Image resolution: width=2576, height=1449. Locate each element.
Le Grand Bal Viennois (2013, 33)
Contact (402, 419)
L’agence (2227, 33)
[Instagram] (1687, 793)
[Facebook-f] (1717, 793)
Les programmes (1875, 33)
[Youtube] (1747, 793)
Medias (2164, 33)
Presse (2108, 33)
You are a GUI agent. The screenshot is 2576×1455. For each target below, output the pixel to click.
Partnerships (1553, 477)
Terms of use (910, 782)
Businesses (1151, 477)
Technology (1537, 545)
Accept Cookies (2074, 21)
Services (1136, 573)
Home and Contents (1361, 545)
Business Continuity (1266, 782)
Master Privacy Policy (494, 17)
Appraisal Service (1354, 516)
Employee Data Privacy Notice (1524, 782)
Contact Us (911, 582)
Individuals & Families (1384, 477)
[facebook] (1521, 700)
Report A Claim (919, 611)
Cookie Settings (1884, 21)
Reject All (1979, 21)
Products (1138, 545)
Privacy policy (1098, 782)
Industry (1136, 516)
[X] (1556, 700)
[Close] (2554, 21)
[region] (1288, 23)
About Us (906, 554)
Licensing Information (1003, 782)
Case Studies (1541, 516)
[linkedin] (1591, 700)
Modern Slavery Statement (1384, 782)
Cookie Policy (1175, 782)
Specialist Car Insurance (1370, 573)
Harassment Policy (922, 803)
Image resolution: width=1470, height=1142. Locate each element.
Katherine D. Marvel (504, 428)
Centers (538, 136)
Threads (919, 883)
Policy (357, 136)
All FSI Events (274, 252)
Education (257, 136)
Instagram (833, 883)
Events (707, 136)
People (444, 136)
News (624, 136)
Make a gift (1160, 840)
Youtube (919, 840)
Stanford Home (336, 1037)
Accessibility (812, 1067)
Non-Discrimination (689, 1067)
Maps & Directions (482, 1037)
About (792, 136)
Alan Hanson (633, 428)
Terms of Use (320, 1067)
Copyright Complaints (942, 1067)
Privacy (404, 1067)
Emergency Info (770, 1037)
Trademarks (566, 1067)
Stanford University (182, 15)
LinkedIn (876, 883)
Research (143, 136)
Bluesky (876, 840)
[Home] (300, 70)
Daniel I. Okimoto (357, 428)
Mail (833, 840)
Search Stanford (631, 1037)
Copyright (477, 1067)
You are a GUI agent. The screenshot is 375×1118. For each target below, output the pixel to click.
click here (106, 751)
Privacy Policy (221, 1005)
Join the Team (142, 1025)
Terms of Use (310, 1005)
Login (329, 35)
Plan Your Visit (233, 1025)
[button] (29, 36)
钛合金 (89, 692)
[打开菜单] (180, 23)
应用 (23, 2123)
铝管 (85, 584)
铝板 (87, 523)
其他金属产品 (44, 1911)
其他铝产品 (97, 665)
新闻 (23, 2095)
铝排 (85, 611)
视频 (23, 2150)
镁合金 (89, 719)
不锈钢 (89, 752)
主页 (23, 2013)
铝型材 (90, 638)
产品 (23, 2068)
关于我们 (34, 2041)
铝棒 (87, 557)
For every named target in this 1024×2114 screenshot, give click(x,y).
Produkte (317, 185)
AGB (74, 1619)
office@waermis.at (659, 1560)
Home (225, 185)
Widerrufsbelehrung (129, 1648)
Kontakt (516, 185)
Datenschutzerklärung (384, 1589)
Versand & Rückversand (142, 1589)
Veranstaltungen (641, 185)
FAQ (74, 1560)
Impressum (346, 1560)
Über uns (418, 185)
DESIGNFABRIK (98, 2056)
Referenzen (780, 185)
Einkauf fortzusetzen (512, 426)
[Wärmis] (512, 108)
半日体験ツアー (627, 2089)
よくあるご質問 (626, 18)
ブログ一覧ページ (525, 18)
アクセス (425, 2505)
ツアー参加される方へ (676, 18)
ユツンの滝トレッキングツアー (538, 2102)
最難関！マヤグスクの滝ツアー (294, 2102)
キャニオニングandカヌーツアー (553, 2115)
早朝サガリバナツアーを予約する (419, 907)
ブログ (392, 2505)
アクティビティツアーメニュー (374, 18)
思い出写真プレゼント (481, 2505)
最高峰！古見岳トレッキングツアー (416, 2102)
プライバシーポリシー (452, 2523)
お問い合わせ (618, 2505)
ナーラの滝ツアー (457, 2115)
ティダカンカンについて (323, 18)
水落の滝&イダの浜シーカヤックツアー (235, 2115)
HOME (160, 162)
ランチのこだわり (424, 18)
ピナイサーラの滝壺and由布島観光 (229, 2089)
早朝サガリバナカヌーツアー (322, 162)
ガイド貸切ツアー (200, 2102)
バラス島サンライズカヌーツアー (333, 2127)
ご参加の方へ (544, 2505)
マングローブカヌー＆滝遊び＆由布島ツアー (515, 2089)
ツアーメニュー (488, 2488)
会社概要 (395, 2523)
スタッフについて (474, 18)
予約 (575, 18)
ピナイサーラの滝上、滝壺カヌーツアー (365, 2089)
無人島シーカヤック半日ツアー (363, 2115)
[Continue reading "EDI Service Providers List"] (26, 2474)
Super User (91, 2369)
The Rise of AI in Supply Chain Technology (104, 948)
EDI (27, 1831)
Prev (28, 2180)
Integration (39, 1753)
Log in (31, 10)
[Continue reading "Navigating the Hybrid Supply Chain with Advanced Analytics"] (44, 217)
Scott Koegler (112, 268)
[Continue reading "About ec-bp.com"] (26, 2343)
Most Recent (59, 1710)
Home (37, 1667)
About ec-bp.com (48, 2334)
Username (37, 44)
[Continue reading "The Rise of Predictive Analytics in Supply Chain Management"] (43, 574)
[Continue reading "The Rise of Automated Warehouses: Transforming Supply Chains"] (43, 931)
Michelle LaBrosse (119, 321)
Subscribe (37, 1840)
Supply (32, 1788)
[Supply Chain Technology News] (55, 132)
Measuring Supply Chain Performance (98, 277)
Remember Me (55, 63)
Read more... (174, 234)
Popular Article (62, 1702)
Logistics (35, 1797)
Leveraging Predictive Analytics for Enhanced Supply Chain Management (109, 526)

== WHAT THE EXERCISE ASKS ==
Only lines with the word "height" count here; copy every one from the records.

== RESPONSE ==
Image resolution: width=2576, height=1449. Locate each element.
Image resolution: width=1470, height=1142. Locate each element.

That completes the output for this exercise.